A leading global HFT trading house is expanding its systematic equities platform in Singapore and is hiring a Machine Learning Researcher into a high frequency statistical arbitrage effort.

The Role

The team trades at sub-second to intraday horizons across Asian equity markets, where signal decay is fast, capacity is tightly constrained and execution quality is inseparable from alpha.
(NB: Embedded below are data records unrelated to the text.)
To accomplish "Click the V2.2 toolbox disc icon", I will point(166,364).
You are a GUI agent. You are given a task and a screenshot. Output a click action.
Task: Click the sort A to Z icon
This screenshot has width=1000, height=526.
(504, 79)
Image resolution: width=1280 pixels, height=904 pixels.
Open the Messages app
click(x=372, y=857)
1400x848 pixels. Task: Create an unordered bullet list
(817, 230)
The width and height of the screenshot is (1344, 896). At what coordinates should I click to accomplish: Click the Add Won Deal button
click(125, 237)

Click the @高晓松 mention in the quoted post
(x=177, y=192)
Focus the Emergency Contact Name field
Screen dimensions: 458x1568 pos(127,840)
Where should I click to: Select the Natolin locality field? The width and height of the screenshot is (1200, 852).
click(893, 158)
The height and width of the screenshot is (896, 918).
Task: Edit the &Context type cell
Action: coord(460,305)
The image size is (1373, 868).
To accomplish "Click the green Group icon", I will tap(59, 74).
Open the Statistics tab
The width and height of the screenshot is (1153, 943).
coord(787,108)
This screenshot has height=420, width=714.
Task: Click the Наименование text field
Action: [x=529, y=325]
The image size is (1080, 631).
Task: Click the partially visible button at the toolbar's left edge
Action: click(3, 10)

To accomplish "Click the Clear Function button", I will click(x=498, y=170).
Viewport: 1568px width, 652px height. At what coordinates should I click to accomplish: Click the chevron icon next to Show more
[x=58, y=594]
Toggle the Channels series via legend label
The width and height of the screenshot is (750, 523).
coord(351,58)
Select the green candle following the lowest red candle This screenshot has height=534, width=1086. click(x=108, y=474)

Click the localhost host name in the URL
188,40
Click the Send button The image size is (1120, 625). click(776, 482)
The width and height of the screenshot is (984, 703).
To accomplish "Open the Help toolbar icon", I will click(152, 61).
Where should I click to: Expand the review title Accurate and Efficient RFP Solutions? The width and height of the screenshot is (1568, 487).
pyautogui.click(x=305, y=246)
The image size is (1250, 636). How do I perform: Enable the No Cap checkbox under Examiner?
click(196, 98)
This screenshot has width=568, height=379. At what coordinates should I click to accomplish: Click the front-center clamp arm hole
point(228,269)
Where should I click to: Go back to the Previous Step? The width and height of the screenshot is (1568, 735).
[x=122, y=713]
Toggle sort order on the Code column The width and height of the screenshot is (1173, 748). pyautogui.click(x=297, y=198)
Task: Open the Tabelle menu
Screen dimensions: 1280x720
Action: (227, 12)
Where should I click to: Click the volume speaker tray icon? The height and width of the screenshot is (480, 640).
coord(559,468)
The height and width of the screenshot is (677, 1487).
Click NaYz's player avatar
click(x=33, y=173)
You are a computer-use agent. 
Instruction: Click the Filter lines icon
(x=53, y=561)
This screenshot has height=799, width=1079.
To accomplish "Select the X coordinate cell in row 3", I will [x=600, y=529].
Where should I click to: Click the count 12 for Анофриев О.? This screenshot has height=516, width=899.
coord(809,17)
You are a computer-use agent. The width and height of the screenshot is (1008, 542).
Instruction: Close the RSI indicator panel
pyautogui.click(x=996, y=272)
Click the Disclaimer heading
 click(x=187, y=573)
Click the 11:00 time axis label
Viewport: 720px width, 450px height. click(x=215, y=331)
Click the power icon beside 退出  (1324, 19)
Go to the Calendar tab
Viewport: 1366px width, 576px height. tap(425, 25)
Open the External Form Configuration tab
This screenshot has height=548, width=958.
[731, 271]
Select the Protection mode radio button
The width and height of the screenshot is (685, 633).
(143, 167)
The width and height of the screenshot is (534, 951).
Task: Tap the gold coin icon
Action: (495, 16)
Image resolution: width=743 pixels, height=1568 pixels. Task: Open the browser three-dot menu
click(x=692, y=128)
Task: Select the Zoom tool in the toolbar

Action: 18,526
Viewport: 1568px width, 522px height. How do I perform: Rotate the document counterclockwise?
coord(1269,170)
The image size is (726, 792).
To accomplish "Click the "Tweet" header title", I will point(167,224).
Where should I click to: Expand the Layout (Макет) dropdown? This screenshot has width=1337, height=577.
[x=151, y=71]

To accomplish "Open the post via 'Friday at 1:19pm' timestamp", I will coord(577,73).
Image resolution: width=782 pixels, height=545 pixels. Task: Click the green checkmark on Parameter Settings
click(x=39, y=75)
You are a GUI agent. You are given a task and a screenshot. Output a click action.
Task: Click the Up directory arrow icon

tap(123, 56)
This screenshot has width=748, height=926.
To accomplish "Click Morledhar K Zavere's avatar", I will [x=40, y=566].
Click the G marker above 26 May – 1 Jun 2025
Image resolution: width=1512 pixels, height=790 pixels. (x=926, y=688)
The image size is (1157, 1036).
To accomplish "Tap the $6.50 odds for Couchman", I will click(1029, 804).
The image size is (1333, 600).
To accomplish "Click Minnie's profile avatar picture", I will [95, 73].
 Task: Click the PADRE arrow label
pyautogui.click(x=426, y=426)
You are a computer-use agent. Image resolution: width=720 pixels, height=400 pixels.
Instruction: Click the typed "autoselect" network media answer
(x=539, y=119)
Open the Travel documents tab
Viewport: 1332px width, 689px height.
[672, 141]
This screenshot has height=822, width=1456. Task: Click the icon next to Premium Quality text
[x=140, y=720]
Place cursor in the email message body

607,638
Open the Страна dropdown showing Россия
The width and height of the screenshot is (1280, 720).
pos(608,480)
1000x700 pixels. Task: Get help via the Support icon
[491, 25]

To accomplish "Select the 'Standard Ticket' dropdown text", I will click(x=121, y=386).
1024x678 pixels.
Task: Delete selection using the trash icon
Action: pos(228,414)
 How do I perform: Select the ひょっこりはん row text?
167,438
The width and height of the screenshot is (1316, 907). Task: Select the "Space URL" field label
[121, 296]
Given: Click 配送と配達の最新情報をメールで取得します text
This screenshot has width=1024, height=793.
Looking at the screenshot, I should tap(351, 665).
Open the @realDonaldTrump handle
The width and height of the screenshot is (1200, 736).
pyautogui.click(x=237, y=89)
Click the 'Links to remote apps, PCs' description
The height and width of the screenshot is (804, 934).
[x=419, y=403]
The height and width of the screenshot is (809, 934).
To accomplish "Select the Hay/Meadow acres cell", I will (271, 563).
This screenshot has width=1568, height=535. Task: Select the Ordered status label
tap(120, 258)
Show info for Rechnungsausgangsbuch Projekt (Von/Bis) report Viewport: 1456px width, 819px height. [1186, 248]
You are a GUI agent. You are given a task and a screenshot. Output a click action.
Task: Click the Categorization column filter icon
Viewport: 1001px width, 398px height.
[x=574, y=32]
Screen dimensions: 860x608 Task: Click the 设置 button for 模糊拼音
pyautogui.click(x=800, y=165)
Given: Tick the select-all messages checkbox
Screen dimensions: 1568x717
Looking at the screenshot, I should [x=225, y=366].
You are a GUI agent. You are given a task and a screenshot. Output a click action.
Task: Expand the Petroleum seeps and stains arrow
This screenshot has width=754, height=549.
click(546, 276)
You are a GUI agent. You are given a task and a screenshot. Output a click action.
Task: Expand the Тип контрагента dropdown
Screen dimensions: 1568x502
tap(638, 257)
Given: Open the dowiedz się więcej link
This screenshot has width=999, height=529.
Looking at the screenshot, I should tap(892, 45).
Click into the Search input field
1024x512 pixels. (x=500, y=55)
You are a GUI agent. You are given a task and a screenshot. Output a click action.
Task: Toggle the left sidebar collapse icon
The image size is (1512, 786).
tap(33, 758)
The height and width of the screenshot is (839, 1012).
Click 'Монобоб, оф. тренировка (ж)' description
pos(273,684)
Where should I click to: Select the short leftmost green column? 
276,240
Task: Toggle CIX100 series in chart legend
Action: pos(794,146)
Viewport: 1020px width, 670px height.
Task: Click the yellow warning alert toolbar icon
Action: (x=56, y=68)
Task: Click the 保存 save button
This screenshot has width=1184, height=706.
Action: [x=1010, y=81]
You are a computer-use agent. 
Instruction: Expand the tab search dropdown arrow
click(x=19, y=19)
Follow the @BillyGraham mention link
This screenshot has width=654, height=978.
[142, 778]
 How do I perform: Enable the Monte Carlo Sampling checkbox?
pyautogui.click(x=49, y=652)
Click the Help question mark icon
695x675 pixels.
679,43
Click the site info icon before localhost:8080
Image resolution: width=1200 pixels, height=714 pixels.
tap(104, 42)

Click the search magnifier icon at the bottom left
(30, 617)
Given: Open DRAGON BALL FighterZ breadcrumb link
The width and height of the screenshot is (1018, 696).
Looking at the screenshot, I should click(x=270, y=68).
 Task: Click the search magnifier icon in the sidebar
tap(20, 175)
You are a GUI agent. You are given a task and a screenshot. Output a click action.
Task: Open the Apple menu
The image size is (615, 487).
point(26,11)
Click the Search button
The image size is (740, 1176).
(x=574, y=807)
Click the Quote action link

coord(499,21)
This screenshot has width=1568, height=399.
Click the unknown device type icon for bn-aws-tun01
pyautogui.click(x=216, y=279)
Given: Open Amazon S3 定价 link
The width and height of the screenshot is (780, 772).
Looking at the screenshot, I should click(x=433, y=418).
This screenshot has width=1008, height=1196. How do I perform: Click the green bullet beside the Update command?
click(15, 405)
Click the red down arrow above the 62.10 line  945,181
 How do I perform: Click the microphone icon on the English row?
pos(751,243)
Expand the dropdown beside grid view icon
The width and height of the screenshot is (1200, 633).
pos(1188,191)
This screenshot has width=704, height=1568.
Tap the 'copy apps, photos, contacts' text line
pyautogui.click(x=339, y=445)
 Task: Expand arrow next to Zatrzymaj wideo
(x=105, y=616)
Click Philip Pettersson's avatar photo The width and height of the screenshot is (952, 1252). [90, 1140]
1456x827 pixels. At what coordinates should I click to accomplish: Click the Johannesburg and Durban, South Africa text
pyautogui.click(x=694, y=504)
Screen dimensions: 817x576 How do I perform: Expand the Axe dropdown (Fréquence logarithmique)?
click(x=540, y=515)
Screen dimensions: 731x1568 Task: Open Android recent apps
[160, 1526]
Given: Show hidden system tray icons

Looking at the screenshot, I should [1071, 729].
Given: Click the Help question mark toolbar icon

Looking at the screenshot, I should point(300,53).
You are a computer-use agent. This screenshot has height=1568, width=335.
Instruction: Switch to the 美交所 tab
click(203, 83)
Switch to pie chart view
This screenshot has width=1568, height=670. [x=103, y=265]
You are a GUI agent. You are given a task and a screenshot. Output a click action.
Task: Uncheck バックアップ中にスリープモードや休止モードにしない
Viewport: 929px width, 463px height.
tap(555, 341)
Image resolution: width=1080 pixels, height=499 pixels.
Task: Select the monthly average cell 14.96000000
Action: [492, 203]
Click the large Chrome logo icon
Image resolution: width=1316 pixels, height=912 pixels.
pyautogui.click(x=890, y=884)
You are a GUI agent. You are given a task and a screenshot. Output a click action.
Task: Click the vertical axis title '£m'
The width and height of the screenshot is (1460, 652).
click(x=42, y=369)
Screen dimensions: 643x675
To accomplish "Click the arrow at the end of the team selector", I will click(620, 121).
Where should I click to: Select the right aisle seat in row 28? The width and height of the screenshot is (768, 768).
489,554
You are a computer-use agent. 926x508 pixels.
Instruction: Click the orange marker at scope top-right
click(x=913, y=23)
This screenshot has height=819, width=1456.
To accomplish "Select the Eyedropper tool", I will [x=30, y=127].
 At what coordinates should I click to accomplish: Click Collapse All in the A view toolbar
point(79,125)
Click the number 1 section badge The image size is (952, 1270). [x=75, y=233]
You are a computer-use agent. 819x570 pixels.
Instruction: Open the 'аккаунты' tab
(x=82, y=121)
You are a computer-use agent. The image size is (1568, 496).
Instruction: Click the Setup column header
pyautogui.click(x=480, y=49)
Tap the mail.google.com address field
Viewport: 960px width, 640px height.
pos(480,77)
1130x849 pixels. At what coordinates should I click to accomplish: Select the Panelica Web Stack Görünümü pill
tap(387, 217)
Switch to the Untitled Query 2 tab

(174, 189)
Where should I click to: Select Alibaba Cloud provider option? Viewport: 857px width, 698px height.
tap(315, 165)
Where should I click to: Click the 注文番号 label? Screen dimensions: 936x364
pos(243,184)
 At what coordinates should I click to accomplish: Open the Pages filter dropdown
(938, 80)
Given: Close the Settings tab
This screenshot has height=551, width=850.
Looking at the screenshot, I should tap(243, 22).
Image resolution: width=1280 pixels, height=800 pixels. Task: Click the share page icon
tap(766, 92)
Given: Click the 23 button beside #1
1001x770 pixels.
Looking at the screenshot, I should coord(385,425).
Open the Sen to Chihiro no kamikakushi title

This is a seat for a researcher who can build predictive models under hard latency and microstructure constraints - and see them go live quickly.

Responsibilities

  • Develop machine learning models for short-horizon price prediction at tick, sub-second and intraday frequencies.
  • Research order book dynamics - queue position, order flow imbalance, liquidity provision and adverse selection - and convert them into tradeable signals.
  • Engineer features directly from full-depth order book, trade-by-trade and nanosecond-timestamped market data.
  • Build models that respect real-world constraints: latency budgets, exchange throttles, fill probability, market impact and transaction costs.
  • Own the research lifecycle end to end, from hypothesis through to production deployment and live monitoring of model decay.
  • Work in tight partnership with quantitative developers and execution engineers, where research and infrastructure are inseparable.

Requirements

  • PhD or Master's in Machine Learning, Statistics, Computer Science, Mathematics, Physics or a related quantitative discipline from a top-tier university.
  • Strong applied ML background with genuine understanding of low signal-to-noise, high-frequency data - including online learning, regularisation, and robustness to regime shifts.
  • Excellent Python and strong C++ - this is a latency-sensitive environment where research code sits close to production.
  • Demonstrated experience with high-frequency market data at scale: L2/L3 order book reconstruction, tick data handling, and clock/timestamp discipline.
  • Rigorous approach to backtesting HFT strategies, including realistic fill simulation and slippage modelling.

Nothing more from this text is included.